As the principal prosecuting authority, we are responsible for advising the police on cases for prosecution, preparing cases and presenting them in court. We handle over 1.3 million magistrates' court cases and 115,000 Crown court cases every year. Our work includes advising the police, legal research, attendance at hearings in the magistrates and Crown courts, case preparation and management and liaison with victims and witnesses.

The legal profession has been criticised in the past for not being representative of the community it serves. As the largest legal services employer in the UK, the CPS has a unique role to play in setting the standard amongst the profession. By increasing access to qualifications, the scheme broadens the profession, encouraging women, black and minority ethnic (BME) groups and people who would not normally consider - or be able to afford - Further or Higher Education to become qualified. Each year approximately 70 per cent of the scholars are women and 30 per cent are from a BME group.
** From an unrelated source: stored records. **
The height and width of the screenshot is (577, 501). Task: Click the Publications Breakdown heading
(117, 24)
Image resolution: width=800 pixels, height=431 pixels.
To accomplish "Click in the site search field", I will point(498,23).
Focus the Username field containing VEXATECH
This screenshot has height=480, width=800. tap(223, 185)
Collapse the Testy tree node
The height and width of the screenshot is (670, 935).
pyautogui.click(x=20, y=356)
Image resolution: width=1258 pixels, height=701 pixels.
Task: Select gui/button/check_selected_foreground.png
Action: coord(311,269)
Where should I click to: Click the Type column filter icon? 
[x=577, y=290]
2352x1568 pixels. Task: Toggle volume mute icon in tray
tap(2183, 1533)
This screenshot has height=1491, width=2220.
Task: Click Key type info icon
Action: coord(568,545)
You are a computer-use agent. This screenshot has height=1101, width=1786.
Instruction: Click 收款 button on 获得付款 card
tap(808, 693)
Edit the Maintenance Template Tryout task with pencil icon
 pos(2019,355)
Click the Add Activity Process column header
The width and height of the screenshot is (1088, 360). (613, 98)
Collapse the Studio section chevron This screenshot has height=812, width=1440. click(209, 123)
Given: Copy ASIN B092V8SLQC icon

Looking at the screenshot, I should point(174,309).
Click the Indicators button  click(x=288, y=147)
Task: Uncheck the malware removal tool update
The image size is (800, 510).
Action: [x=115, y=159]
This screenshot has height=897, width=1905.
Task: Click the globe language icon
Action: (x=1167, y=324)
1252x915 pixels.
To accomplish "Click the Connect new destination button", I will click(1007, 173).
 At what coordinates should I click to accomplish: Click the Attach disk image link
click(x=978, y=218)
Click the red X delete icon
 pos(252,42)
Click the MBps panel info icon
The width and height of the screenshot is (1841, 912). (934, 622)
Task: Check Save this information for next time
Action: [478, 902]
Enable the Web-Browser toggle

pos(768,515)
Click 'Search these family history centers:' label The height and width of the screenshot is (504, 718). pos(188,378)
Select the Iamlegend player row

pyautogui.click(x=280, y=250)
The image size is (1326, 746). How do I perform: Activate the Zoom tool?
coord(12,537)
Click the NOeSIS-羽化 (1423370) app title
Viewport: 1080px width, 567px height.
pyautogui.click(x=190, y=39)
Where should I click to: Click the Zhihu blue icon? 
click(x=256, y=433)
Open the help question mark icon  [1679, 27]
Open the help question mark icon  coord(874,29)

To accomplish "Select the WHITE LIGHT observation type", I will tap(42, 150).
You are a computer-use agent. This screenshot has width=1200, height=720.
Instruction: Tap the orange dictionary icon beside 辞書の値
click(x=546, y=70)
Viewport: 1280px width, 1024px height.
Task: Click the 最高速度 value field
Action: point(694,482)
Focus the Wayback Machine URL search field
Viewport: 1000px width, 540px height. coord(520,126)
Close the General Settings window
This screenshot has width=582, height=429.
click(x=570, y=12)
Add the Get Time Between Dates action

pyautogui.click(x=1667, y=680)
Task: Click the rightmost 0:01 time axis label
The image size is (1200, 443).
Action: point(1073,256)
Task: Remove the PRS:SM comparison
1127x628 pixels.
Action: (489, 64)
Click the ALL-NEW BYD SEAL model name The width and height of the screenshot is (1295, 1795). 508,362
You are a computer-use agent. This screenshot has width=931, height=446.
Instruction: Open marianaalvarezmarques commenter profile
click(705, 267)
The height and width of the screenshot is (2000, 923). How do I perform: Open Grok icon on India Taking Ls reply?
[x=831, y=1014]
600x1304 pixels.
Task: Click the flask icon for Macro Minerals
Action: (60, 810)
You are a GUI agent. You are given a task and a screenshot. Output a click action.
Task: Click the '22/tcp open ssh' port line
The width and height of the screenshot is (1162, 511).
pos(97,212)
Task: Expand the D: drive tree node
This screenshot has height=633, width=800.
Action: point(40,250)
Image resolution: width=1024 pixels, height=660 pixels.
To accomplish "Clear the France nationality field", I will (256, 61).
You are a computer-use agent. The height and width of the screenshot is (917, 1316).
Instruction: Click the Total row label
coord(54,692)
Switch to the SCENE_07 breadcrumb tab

There are two types of job non-legally qualified people might apply for: caseworker and administrator. The role of the caseworker is to assist prosecutors in case management. Duties include casework preparation, casework management, attendance at court, post-court administration, assessment of professional fees and liaison with witnesses and other organisations within the criminal justice system. Experienced caseworkers and those with a legal qualification can progress to the role of designated caseworker (DCW). DCWs present some cases in the magistrates' court and, with training and practice, develop excellent advocacy skills. Some caseworkers also become managers and will sometimes manage a team of 10 to 20 caseworkers and support staff.

Other staff work in administrative functions such as finance, IT, HR and management support. Administrators are recruited from all kinds of backgrounds, with a variety of experience and ability. The CPS will also fund staff to study towards professional qualifications including HR, finance and procurement. Administrators can also choose a management route and, with advice and guidance from managers, can progress to senior positions within the organisations - but only if they display excellent leadership, decision-making and planning skills, amongst other competencies.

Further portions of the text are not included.